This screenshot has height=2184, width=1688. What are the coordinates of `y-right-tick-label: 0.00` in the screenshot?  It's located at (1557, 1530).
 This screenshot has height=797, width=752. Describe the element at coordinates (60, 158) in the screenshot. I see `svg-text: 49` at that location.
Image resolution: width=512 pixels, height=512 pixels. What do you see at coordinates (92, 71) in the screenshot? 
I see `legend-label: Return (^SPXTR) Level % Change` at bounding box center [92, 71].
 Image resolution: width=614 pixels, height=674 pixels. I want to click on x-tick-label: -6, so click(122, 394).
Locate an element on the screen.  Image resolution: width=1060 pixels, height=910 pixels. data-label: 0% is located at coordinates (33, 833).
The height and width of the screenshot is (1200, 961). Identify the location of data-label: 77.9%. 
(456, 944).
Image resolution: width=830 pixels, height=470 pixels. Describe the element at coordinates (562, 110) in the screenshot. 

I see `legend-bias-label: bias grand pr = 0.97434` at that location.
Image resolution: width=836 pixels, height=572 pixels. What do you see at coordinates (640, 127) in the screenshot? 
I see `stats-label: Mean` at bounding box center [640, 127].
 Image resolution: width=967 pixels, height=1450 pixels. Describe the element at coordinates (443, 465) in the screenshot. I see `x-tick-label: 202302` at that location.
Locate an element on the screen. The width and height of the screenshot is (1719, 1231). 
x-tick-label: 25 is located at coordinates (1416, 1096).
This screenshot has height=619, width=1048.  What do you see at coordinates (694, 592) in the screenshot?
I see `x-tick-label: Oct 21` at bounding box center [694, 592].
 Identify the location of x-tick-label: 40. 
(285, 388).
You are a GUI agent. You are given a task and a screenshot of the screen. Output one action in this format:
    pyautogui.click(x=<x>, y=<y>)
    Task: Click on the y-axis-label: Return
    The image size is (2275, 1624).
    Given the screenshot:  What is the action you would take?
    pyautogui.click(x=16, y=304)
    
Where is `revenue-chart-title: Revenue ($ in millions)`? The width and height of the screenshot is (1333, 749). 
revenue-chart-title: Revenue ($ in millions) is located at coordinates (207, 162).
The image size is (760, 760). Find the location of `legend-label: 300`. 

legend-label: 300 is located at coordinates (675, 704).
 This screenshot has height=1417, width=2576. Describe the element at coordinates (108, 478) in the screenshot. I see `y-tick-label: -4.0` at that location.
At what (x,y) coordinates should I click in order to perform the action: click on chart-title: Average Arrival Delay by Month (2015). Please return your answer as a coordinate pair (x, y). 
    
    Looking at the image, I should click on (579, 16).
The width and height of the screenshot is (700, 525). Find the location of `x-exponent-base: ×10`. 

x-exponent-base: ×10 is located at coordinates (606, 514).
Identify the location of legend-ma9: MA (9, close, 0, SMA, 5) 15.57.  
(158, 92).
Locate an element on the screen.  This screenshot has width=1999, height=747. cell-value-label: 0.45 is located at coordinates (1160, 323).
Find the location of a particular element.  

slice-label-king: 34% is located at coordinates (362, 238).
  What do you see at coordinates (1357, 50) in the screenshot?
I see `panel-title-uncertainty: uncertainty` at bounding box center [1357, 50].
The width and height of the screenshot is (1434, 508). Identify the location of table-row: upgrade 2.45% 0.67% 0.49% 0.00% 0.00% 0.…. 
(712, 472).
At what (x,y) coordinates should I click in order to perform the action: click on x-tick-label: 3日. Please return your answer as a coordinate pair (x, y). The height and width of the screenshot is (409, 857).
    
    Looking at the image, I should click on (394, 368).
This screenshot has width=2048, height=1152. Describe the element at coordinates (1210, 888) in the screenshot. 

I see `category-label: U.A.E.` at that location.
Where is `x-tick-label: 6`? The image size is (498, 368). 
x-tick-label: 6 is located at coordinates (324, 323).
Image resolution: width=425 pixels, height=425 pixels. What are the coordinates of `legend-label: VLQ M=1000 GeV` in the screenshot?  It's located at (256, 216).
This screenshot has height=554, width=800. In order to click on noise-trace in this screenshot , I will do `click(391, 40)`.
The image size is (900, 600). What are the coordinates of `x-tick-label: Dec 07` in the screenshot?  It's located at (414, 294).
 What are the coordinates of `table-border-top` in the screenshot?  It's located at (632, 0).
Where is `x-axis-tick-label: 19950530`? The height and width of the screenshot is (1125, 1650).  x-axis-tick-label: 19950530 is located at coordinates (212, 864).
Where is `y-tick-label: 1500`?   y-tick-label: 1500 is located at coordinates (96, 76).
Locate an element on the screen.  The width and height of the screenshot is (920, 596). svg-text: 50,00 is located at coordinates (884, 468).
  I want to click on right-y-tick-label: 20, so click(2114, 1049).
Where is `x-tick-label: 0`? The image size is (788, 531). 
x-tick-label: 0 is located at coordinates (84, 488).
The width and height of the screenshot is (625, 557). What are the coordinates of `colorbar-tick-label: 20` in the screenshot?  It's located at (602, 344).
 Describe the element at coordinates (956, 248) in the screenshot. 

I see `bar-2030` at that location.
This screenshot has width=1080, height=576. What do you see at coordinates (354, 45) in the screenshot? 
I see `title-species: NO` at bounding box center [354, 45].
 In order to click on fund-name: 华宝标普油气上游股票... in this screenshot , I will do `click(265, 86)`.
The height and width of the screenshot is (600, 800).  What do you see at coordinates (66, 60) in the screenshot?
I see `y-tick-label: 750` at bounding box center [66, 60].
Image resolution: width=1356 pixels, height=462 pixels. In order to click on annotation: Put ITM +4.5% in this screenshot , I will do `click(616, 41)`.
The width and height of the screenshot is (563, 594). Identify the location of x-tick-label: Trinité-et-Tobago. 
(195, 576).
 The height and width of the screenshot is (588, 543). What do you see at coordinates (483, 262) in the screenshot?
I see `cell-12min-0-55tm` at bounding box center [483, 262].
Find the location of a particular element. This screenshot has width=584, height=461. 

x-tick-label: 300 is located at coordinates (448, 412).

### Problem
Rewrite all of the records above, swapping every "Identify the location of" for "Find the position of" and leaving everything else unchanged.

### Output for this task
This screenshot has height=2184, width=1688. What are the coordinates of `y-right-tick-label: 0.00` in the screenshot?  It's located at (1557, 1530).
 This screenshot has height=797, width=752. Describe the element at coordinates (60, 158) in the screenshot. I see `svg-text: 49` at that location.
Image resolution: width=512 pixels, height=512 pixels. What do you see at coordinates (92, 71) in the screenshot? 
I see `legend-label: Return (^SPXTR) Level % Change` at bounding box center [92, 71].
 Image resolution: width=614 pixels, height=674 pixels. I want to click on x-tick-label: -6, so click(122, 394).
Locate an element on the screen.  Image resolution: width=1060 pixels, height=910 pixels. data-label: 0% is located at coordinates (33, 833).
The height and width of the screenshot is (1200, 961). Find the position of data-label: 77.9%. 
(456, 944).
Image resolution: width=830 pixels, height=470 pixels. Describe the element at coordinates (562, 110) in the screenshot. 

I see `legend-bias-label: bias grand pr = 0.97434` at that location.
Image resolution: width=836 pixels, height=572 pixels. What do you see at coordinates (640, 127) in the screenshot? 
I see `stats-label: Mean` at bounding box center [640, 127].
 Image resolution: width=967 pixels, height=1450 pixels. Describe the element at coordinates (443, 465) in the screenshot. I see `x-tick-label: 202302` at that location.
Locate an element on the screen. The width and height of the screenshot is (1719, 1231). 
x-tick-label: 25 is located at coordinates (1416, 1096).
This screenshot has height=619, width=1048.  What do you see at coordinates (694, 592) in the screenshot?
I see `x-tick-label: Oct 21` at bounding box center [694, 592].
 Find the position of x-tick-label: 40. 
(285, 388).
You are a GUI agent. You are given a task and a screenshot of the screen. Output one action in this format:
    pyautogui.click(x=<x>, y=<y>)
    Task: Click on the y-axis-label: Return
    The image size is (2275, 1624).
    Given the screenshot:  What is the action you would take?
    pyautogui.click(x=16, y=304)
    
Where is `revenue-chart-title: Revenue ($ in millions)`? The width and height of the screenshot is (1333, 749). 
revenue-chart-title: Revenue ($ in millions) is located at coordinates (207, 162).
The image size is (760, 760). Find the location of `legend-label: 300`. 

legend-label: 300 is located at coordinates (675, 704).
 This screenshot has height=1417, width=2576. Describe the element at coordinates (108, 478) in the screenshot. I see `y-tick-label: -4.0` at that location.
At what (x,y) coordinates should I click in order to perform the action: click on chart-title: Average Arrival Delay by Month (2015). Please return your answer as a coordinate pair (x, y). 
    
    Looking at the image, I should click on (579, 16).
The width and height of the screenshot is (700, 525). Find the location of `x-exponent-base: ×10`. 

x-exponent-base: ×10 is located at coordinates (606, 514).
Find the position of legend-ma9: MA (9, close, 0, SMA, 5) 15.57.  
(158, 92).
Locate an element on the screen.  This screenshot has width=1999, height=747. cell-value-label: 0.45 is located at coordinates (1160, 323).
Find the location of a particular element.  

slice-label-king: 34% is located at coordinates (362, 238).
  What do you see at coordinates (1357, 50) in the screenshot?
I see `panel-title-uncertainty: uncertainty` at bounding box center [1357, 50].
The width and height of the screenshot is (1434, 508). Find the position of table-row: upgrade 2.45% 0.67% 0.49% 0.00% 0.00% 0.…. 
(712, 472).
At what (x,y) coordinates should I click in order to perform the action: click on x-tick-label: 3日. Please return your answer as a coordinate pair (x, y). The height and width of the screenshot is (409, 857).
    
    Looking at the image, I should click on (394, 368).
This screenshot has width=2048, height=1152. Describe the element at coordinates (1210, 888) in the screenshot. 

I see `category-label: U.A.E.` at that location.
Where is `x-tick-label: 6`? The image size is (498, 368). 
x-tick-label: 6 is located at coordinates (324, 323).
Image resolution: width=425 pixels, height=425 pixels. What are the coordinates of `legend-label: VLQ M=1000 GeV` in the screenshot?  It's located at (256, 216).
This screenshot has height=554, width=800. In order to click on noise-trace in this screenshot , I will do `click(391, 40)`.
The image size is (900, 600). What are the coordinates of `x-tick-label: Dec 07` in the screenshot?  It's located at (414, 294).
 What are the coordinates of `table-border-top` in the screenshot?  It's located at (632, 0).
Where is `x-axis-tick-label: 19950530`? The height and width of the screenshot is (1125, 1650).  x-axis-tick-label: 19950530 is located at coordinates (212, 864).
Where is `y-tick-label: 1500`?   y-tick-label: 1500 is located at coordinates (96, 76).
Locate an element on the screen.  The width and height of the screenshot is (920, 596). svg-text: 50,00 is located at coordinates (884, 468).
  I want to click on right-y-tick-label: 20, so click(2114, 1049).
Where is `x-tick-label: 0`? The image size is (788, 531). 
x-tick-label: 0 is located at coordinates (84, 488).
The width and height of the screenshot is (625, 557). What are the coordinates of `colorbar-tick-label: 20` in the screenshot?  It's located at (602, 344).
 Describe the element at coordinates (956, 248) in the screenshot. 

I see `bar-2030` at that location.
This screenshot has width=1080, height=576. What do you see at coordinates (354, 45) in the screenshot? 
I see `title-species: NO` at bounding box center [354, 45].
 In order to click on fund-name: 华宝标普油气上游股票... in this screenshot , I will do `click(265, 86)`.
The height and width of the screenshot is (600, 800).  What do you see at coordinates (66, 60) in the screenshot?
I see `y-tick-label: 750` at bounding box center [66, 60].
Image resolution: width=1356 pixels, height=462 pixels. In order to click on annotation: Put ITM +4.5% in this screenshot , I will do `click(616, 41)`.
The width and height of the screenshot is (563, 594). Find the position of x-tick-label: Trinité-et-Tobago. 
(195, 576).
 The height and width of the screenshot is (588, 543). What do you see at coordinates (483, 262) in the screenshot?
I see `cell-12min-0-55tm` at bounding box center [483, 262].
Find the location of a particular element. This screenshot has width=584, height=461. 

x-tick-label: 300 is located at coordinates (448, 412).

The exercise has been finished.